Exposure to gluten during infancy appears to double the risk of celiac disease (CD) in babies genetically predisposed to gluten intolerance, according to a study published earlier this year in the journal Clinical Gastroenterology and Hepatology.

A combination of genetic and environmental factors, including early nutrition, influence the course of celiac disease development, and some researchers have posited that it is possible to induce tolerance to gluten in genetically susceptible individuals. A number of previous studies have explored the relationship between the age of an infant’s first exposure to gluten and subsequent disease risk, but the results have been mixed.

baby eatingOne hypothesis suggests that there may be an optimal time window for inducing gluten tolerance in susceptible children. Ivarsson et al. demonstrated that introducing gluten in small amounts to breastfed infants between the ages of 4 to 6 months reduced the risk of celiac disease, as compared with gluten introduction in larger quantities at older ages (Ivarsson, et al. Ped. 2013; 131(3): e687-e694). 

Recent randomized controlled intervention studies have, on the other hand, failed to demonstrate a correlation between the timing of gluten exposure and CD risk.

A meta-analysis published in January reviewed research on the appropriate timing for introducing gluten into the infant diet and found that there is, “currently no evidence to support that early introduction of gluten to the infant diet increases the risk of CD.” The authors did, however, conclude that incorporating gluten into the diet later in life may be associated with increased CD risk (Pinto-Sánchez, et al. J Peds. 2016. 168: 132–143).

Clearing the Confusion

Investigators at Sweden’s Lund University examined the possibility that not only age of first exposure, but also the amount of gluten consumed during infancy, can affect the likelihood of CD development. In a press release, the study’s lead author Carin Andrén Aronsson, MSc, stated that while “the role of gluten intake in infants and the risk of later developing celiac disease has long been debated,” her new study “provides convincing evidence that the amount of gluten ingested at an early age plays a role in disease course, particularly in children with genetic risk of developing celiac disease” (Aronsson, et al. Clin Gast Hep. 2016; 14(3): 403–409).
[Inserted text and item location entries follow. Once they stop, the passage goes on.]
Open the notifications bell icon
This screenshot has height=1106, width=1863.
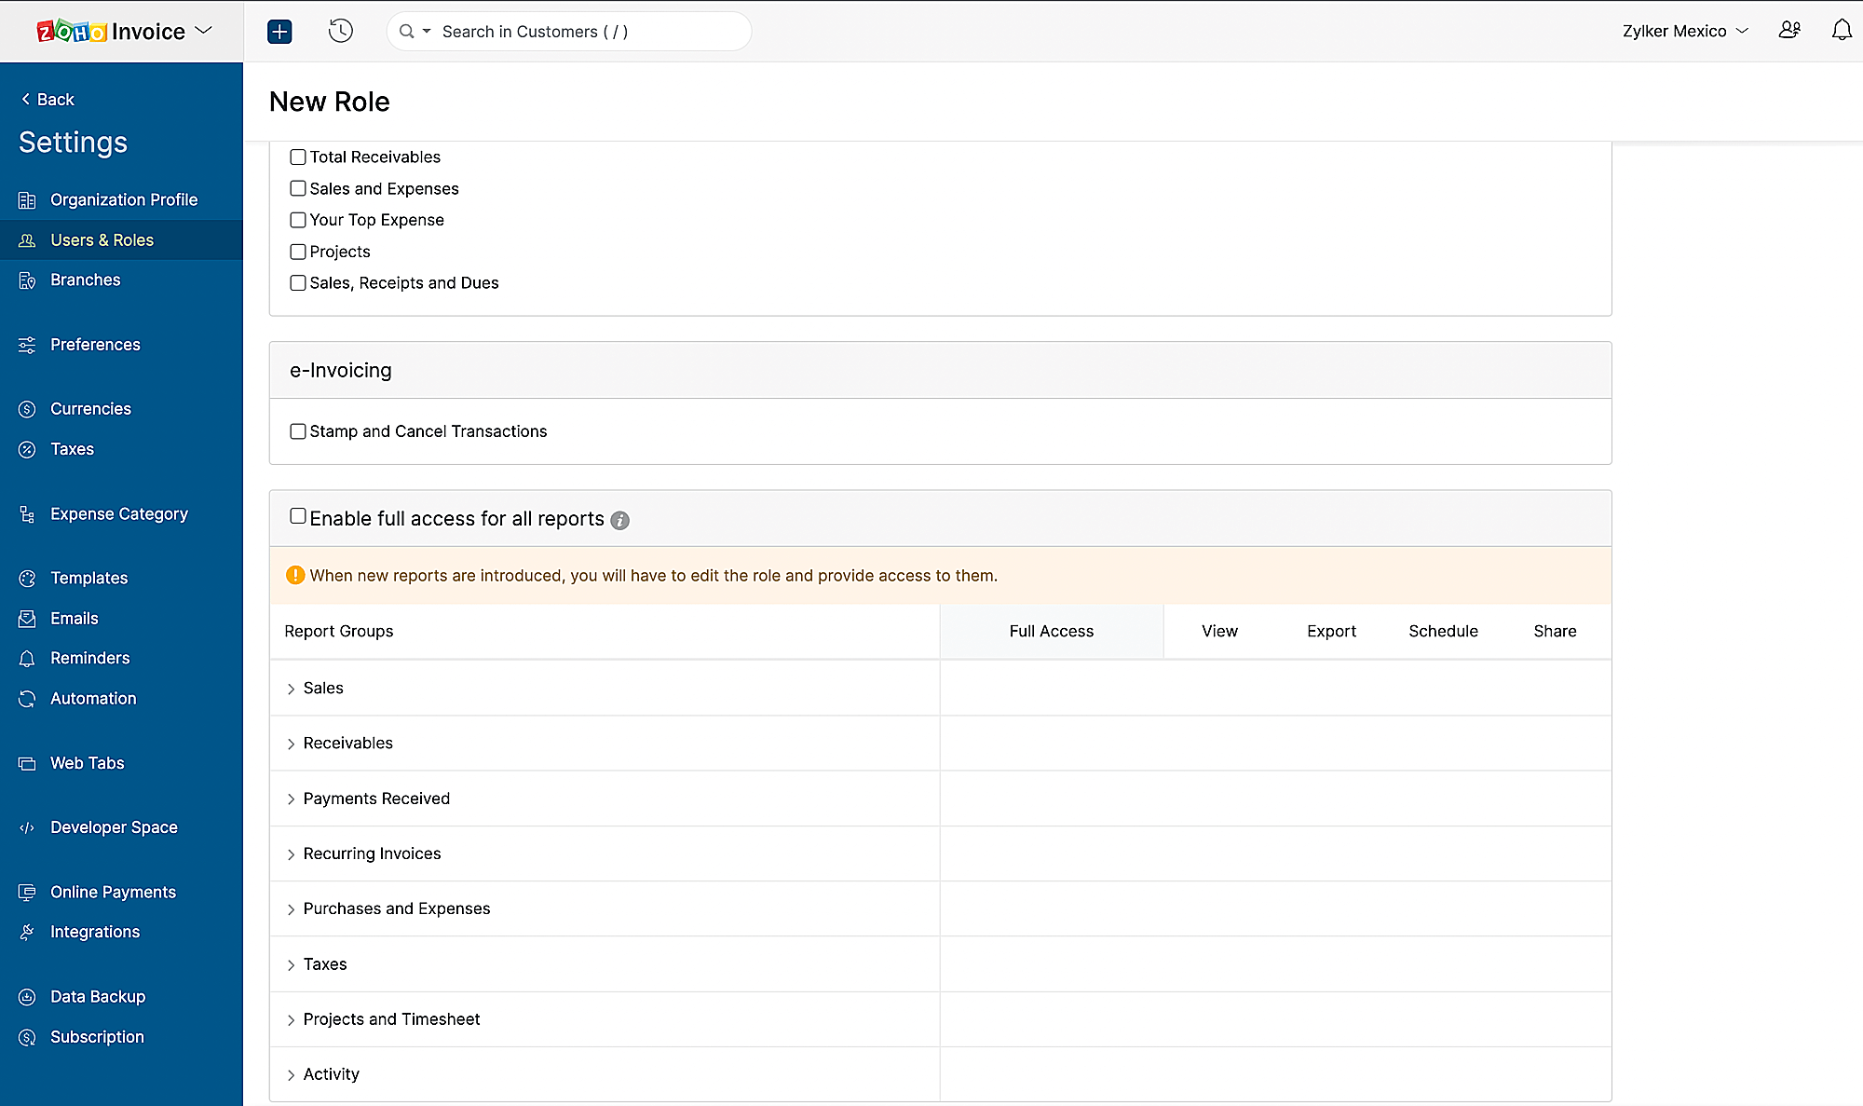point(1842,30)
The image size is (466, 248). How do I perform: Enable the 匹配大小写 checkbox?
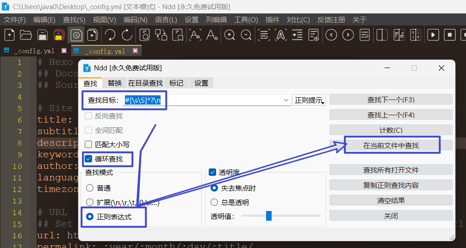tap(89, 144)
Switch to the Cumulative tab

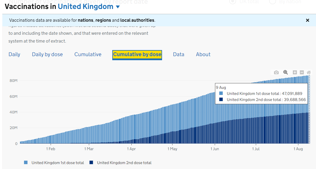pyautogui.click(x=88, y=54)
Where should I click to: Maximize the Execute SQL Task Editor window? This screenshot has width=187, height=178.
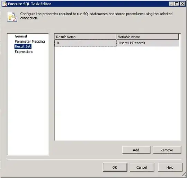click(x=177, y=4)
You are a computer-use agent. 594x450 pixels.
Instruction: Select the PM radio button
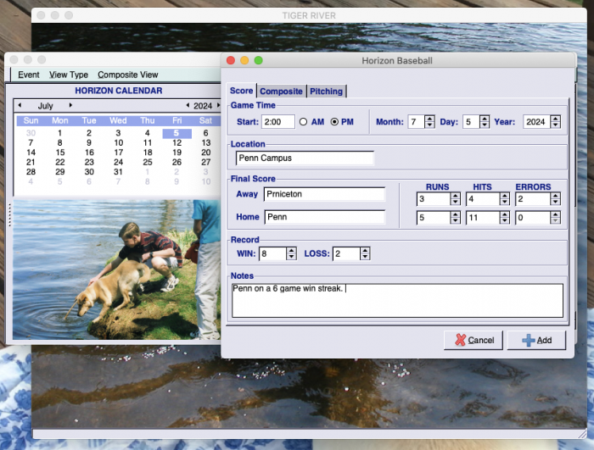(x=334, y=122)
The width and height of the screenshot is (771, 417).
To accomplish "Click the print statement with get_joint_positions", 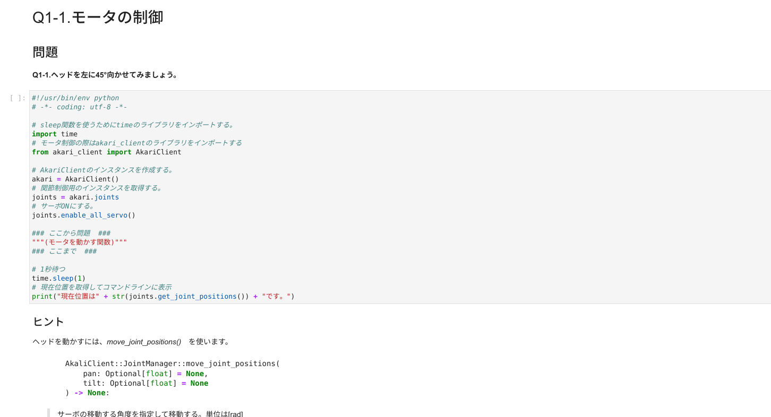I will click(162, 297).
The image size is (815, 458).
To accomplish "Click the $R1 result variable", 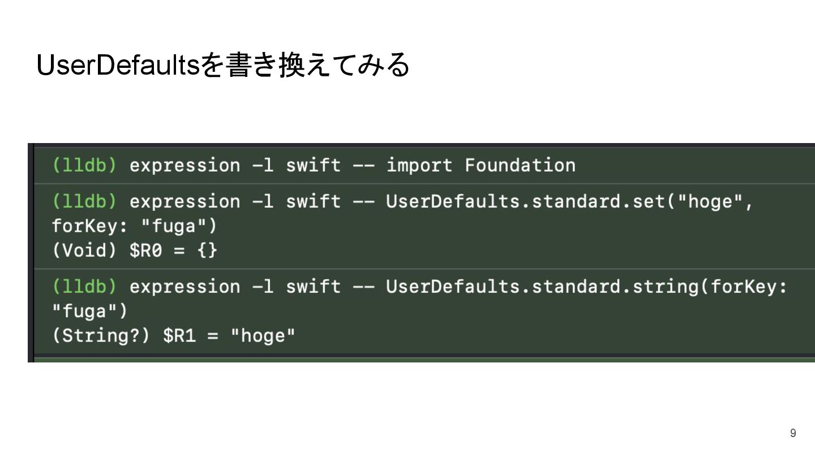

Aronsson’s team looked specifically at gluten consumption during the first two years of life to determine whether it could be a risk factor for CD. They performed a case-control study including 436 pairs of Swedish children genetically at risk for celiac disease and matched for sex, birth year, and HLA genotype with non-risk patients. Previous research has shown that the risk for developing CD before age five is dependent on HLA genotype. Children with the HLA haplotype DR3–DQ2, especially homozygotes, seem to be at highest risk for CD autoimmunity and CD early in childhood (Liu, et al. N Engl J Med. 2014; 371(1): 42-49). 

Between September 2004 and February 2010, the Lund participants’ gluten intake was calculated using three-day food records collected at ages nine, 12, 18, and 24 months. Because children at high risk for gluten intolerance develop CD-associated autoantibodies to tissue transglutaminase (tTGA) much earlier than patients at lower risk, participants were also screened annually for tTGA. When patients tested tTGA positive, a time point of seroconversion was determined from frozen serum samples collected every three months. 

The investigators confirmed suspected cases of CD by intestinal biopsy. 

They found that a high overall gluten intake during the first two years of life, and in particular at 12 months of age, increased the risk of CD during childhood at least two-fold. 

Notably, there was no difference in the age of participants’ first introduction to gluten (median 22 weeks) between patients with confirmed CD cases and tTGA-negative controls.

The researchers also showed that the correlation between gluten intake and CD development did not differ according to the childrens’ level of genetic risk. “A high quantity of gluten still was associated with CD in children with no, 1, or 2 copies of the major celiac disease risk HLA-DR3-DQ2 haplotype.”

Tipping the Scale

At the visit before tTGA seroconversion, CD cases reported a larger level of gluten intake than controls (OR, 1.28; 95% confidence interval [CI], 1.13–1.46; P [ .0002). More cases than controls were found in the upper third tertile of gluten consumption (>5.0 g/d) before tTGA seroconversion (OR, 2.65; 95% CI, 1.70–4.13; P < .0001). Results were similar in regardless of the children who were heterozygous, homozygous, or non-carriers of the DR3-DQ2 genotype.

“This finding offers insight into why some, but not all, children at genetic risk develop celiac disease,” Aronsson stated.

Significantly, traditional Swedish infant feeding practices vary from other countries in that Swedish babies are commonly fed gluten-containing foods, including formulas and porridges, at an earlier age and in larger quantities than infants elsewhere. There are studies indicating that Swedish children are at higher risk for CD early in life than children in some other parts of the world. Though age of gluten exposure alone would not account for these differences in CD risk, it may play a role.

Aronsson and colleagues conclude that future studies in additional countries are necessary to confirm the role of gluten intake during infancy and susceptibility to CD in young children.